This requirement, however, does not fit the Civil Rights Revolution very well. Brown v. Board of Education, the signaling event, is decided in 1954.  The first key election over civil rights occurs a decade later, in 1964. Richard Nixon's consolidation of the Civil Rights Revolution begins in 1968, and the “switch-in-time” of Miliken v. Bradley that brings the Civil Rights era to a close occurs in 1974.  This is a twenty year period of tumult. The public that began its deliberations with Brown is in many respects quite different from the public of 1974.

2. The Significance of Brown v. Board of Education. In Volume One, Ackerman was unconvinced that the Civil Rights Revolution qualified as a constitutional moment. He saw it primarily as an elaboration of the New Deal transformation that produced and legitimated the activist state. Volume I has its famous--and then controversial--treatment of Brown as a New Deal document, rather than as a revolutionary decision.  Indeed, Ackerman went out of his way to deny that Brown was an act of constitutional politics, a key moment of constitutional transformation, or even a form of constitutional prophecy. (WTP 1: 136-39)  As he explained then, the idea that the Court could play a role of a prophet, pointing the way for the other branches, “is flatly inconsistent with the principles of dualist democracy.”

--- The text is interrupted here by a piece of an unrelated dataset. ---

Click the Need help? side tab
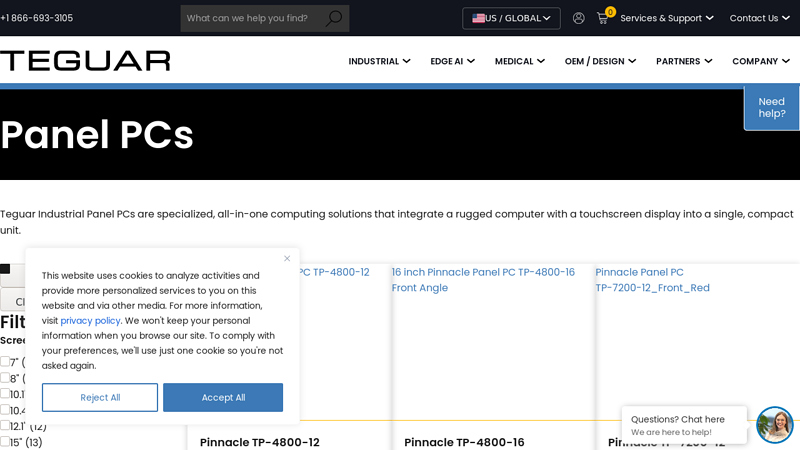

Further study of the period convinced Ackerman that his initial assessment was too limited.  In Volume III, Brown still reflects New Deal themes of activist government, but it is no longer merely an application of New Deal commitments. Rather, it now takes on more of the functions that Ackerman discounted in Volume I. Far from being business as usual, it acts as the signaling event to the political branches and to the general public that a new period of higher lawmaking is afoot. Brown invites deliberation and higher law making. What makes Brown unique—and what generated Ackerman’s initial skepticism—is that, unlike previous episodes of higher lawmaking,  the signaling event is offered by  the judiciary instead of by the Congress or the President.  It is an example of judicial leadership, rather than the Presidential leadership that characterizes the New Deal.  Implicit in Volume III is the notion that any of the branches of government, or the states, can precipitate the triggering event for higher lawmaking.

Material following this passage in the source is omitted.